Needing body armor to protest in Seattle violates constitutional rights, lawsuit argues
Several protesters are suing the City of Seattle over the increasing necessity of showing up to protests in protective wear.
Their attorney is also petitioning the U.S. District Court for the Western District of Washington to enforce a city ordinance banning the use of tear gas and other crowd control weapons against demonstrators.
The court filing argues that the city has infringed on its residents’ constitutional rights to peaceably assemble and receive equal protection under the law.
Civil rights demonstrations have been ongoing in Seattle since late May, and so has the Seattle Police Department’s use of chemical irritants and projectiles as measures of crowd control. Civilians have been left with a host of injuries including chemical burns, visual impairments, scrapes, and bruises.
It has become common to see demonstrators, who have come to expect harsh crowd control actions from Seattle Police, sporting protective gear such as helmets and respirators. Umbrellas, repurposed as shields, have also become a centerpiece at local demonstrations.
"We started hearing stories about folks who were spending $400 to $500 on gear to try to be able to protest the streets," said Talitha Hazelton, who is representing clients on the new lawsuit. She cited an anecdotal uptick of demonstrators patronizing local military surplus stores in recent months.
Hazelton’s court filing argues that this cost means the city has neglected to provide equal protection under the law.
She explained: "When we hear this community talking about how it's so cost prohibitive, there's actually a name for that ... called equal protection. You shouldn't have to be rich to be able to air your grievances via your First Amendment rights."
A July 25 demonstration on Capitol Hill near the Seattle Police Department's East Precinct culminated in a violent clash between officers and protesters. Seattle Police declared the confrontation a riot, citing extensive property damage and the launching of explosives at officers. Forty-seven demonstrators were arrested.
The department said that 59 officers had been injured and shared photos of said injuries. But legal observers there that day with the National Lawyers Guild have pointed to the police, in multiple instances, being the victims of friendly fire.

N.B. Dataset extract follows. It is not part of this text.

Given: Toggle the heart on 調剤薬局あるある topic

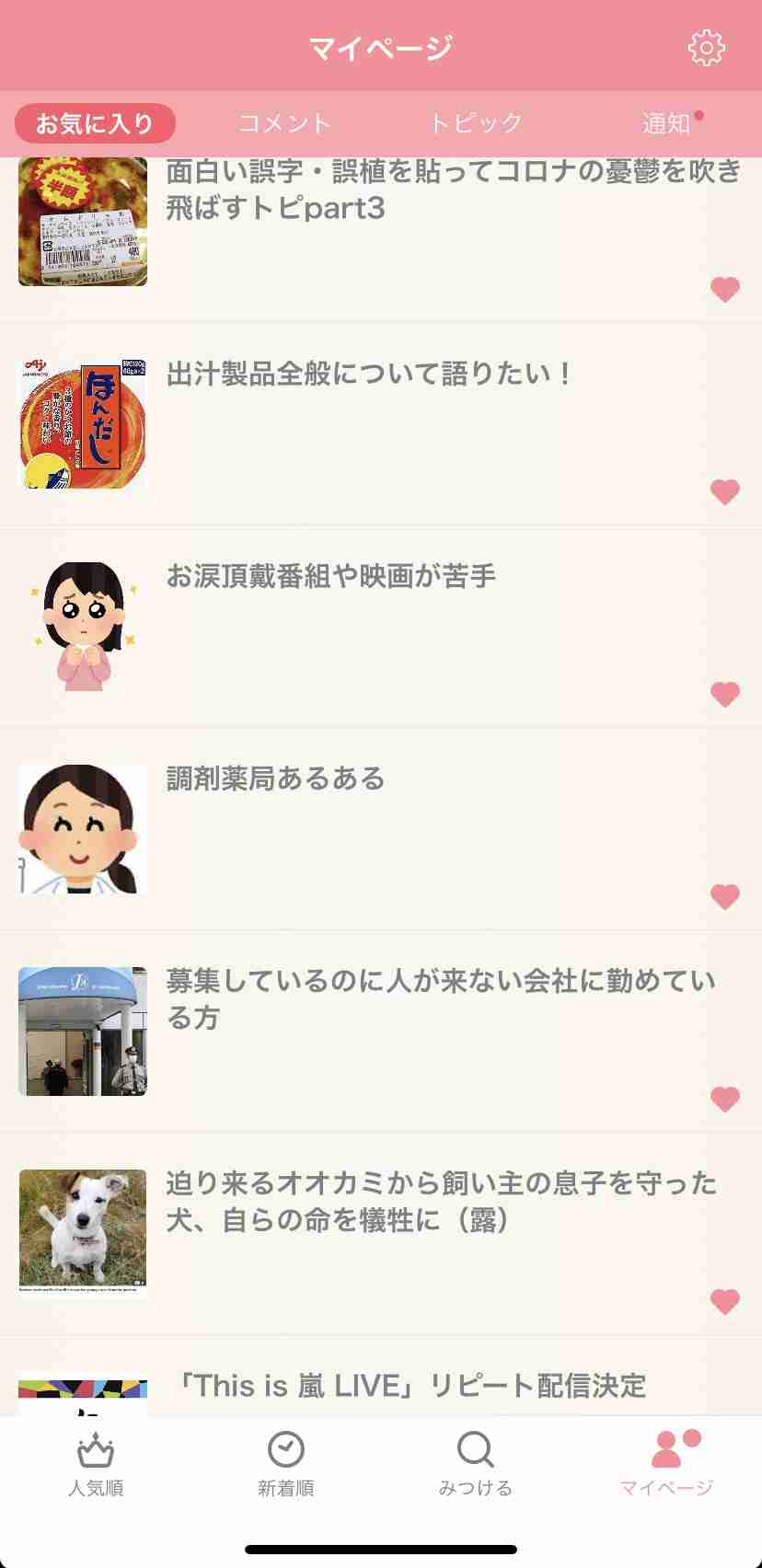Looking at the screenshot, I should point(725,896).
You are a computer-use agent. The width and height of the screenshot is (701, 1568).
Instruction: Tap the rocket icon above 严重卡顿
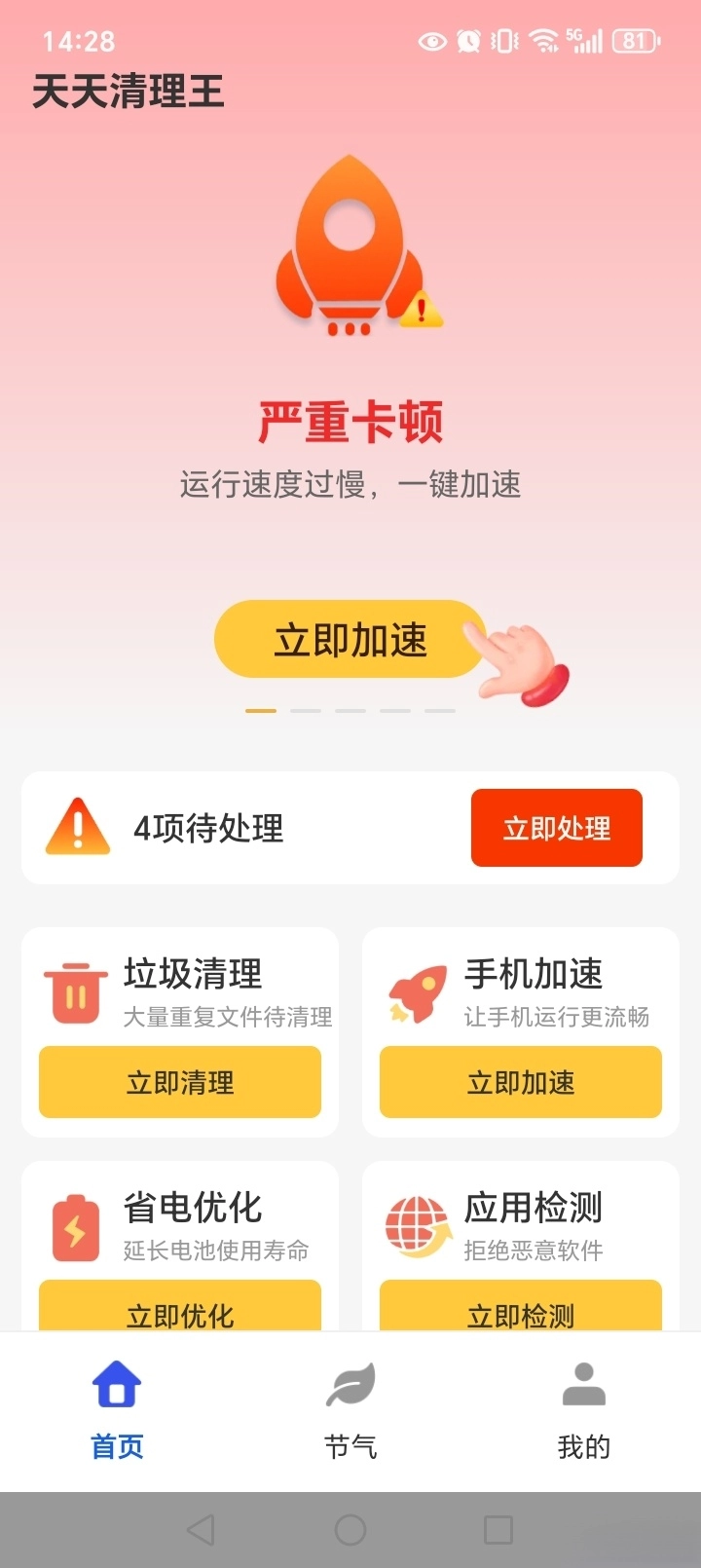point(350,243)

The Seattle City Council on June 15 unanimously voted to bar the use of tear gas, rubber bullets, and several other crowd control weapons by the Seattle Police Department amid public pressure to demilitarize and rein in officers' use of force against protesters.
However, the ordinance, which was set to take effect on July 26, was temporarily suspended by U.S. District Judge James Robart, after both city and U.S. Department of Justice officials contended that the ordinance would interfere with the Seattle Police Department's compliance with the federal consent decree, entered in 2012, that has governed the department's use of force practices.
The lawsuit filed on Monday by protesters and Hazelton accompanied a motion for the court to effectively reverse Robart's earlier decision, and compel the city to implement the crowd control weapons ban.
The motion argues that "because the Seattle Police Department has acted above and outside the law in dispensing its unbridled force ... the government effect is to establish a de facto protest tax: individual protesters subjected to SPD’s unabated and indiscriminate violence now must purchase cost- prohibitive gear to withstand munitions."
Federal Judge Richard Jones on June 17, in a separate ruling, issued a preliminary injunction extending a ban on the department’s use of “less lethal” chemical and projectile weapons against peaceful protesters through September 30, in response to a joint lawsuit filed by Black Lives Matter Seattle-King County and the ACLU of Washington.
The order, however, allows officers to take "necessary, reasonable, proportional, and targeted action" in response to a "specific and imminent threat."
Seattle Police, despite a growing public outcry against the practices, have continued to use chemical and incendiary crowd control agents, and have been accused of doing so indiscriminately and without clear warning.
Police Chief Carmen Best in June told KUOW's Morning Edition that while demonstrators — including her own daughter and son-in-law — have collectively been peaceful, others embedded among them have attacked officers with rocks and bottles, prompting police to use force.
"Our response is typically to disperse the crowd," Best said. "But the effect of that is that many people who are there not doing anything suffer the results of that, and so it's definitely something that needs to be looked at more."
Hazelton, in her motion to the U.S. District Court, wrote that the public interest outweighs any interests of the city regarding the use of crowd control weapons.
"It's so frustrating that it requires all these legal engines for something that is very clearly a public will, and when there is a clear public harm," she said. "And now what the public willed is delayed because of a legal quandary."